Multiple countries in CEE are experiencing a surge in Covid-19 cases, which is mostly associated with the spread of new virus mutations. The Czech Republic is considering a significant tightening of measures, while Bulgaria’s government – likely driven by electoral considerations – is set to reopen restaurants, bars and cafes on 1 March. Romania’s parliament will likely adopt the 2021 budget next week, while Russia is debating potential response to impending Western sanctions.
While the rolling average of new Covid-19 cases increased by 38% compared to the previous week, the government appears committed to go ahead with the reopening of restaurants, bars and cafes on 1 March. These facilities will be allowed to operate at 50% capacity and will have to comply with sanitary requirements. The official reasoning behind the move is the growing share of residents with immunity from Covid-19. However, figures show that only 5% of the country’s population has been vaccinated or recovered from the disease to date. As a result, it is more likely that Prime Minister Boyko Borisov is seeking to lift unpopular restrictions ahead of the parliamentary election scheduled for 4 April.

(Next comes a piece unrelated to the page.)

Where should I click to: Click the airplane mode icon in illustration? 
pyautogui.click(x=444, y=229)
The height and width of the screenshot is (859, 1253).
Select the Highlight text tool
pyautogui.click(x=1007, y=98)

There is also speculation that a resurgent pandemic might help the government to distract public attention from other problematic issues and result in lower voter turnout, which would be advantageous for the ruling Citizens for European Development of Bulgaria party which has a large and relatively stable electorate.

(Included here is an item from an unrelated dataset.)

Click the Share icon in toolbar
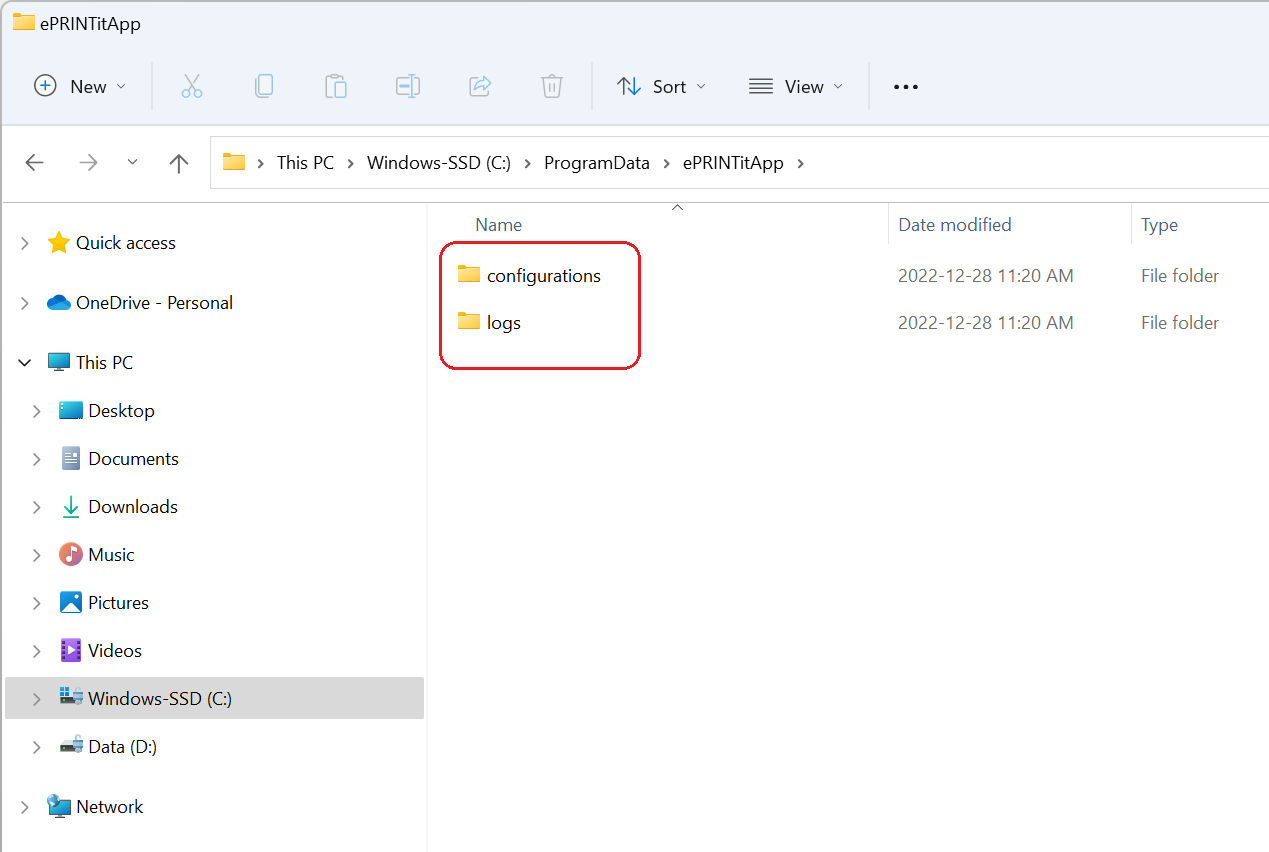Viewport: 1269px width, 852px height. coord(480,87)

Latest health data show a deteriorating epidemiological situation. The number of active Covid-19 cases has reached an all-time high and the health care capacity is approaching its limits. Estimates suggest that the B.1.1.7 variant first identified in the UK now accounts for around 50-75% of all new cases. The government is debating a major tightening of restrictions, which might include movement restrictions within a country, mandatory employee testing in industrial enterprises and a closure of primary schools and nurseries. Yesterday, the authorities tightened the face mask regime and imposed travel bans to countries with high prevalence of the B.1.351 variant first identified in South Africa. On the economic front, the government extended its Antivirus support program – including furlough schemes and wage subsidies – until the end of April.
Debates over the 2021 budget will likely dominate the political agenda in the coming days. The opposition Social Democratic Party has pledged to propose multiple amendments to the draft budget, which foresees notable spending cuts in the public sector and postpones pension increases. However, additional spending measures are unlikely to be approved as the center-right coalition government led by Florin Citu aims to cap the deficit at 8.2% of GDP based on the ESA methodology. The lower house of parliament is expected to approve the budget bill on Tuesday, 2 March. The vote will be an important test of unity for the ruling parties, as the failure to adopt the legislation would automatically lead to the government’s resignation. However, such a scenario is very unlikely.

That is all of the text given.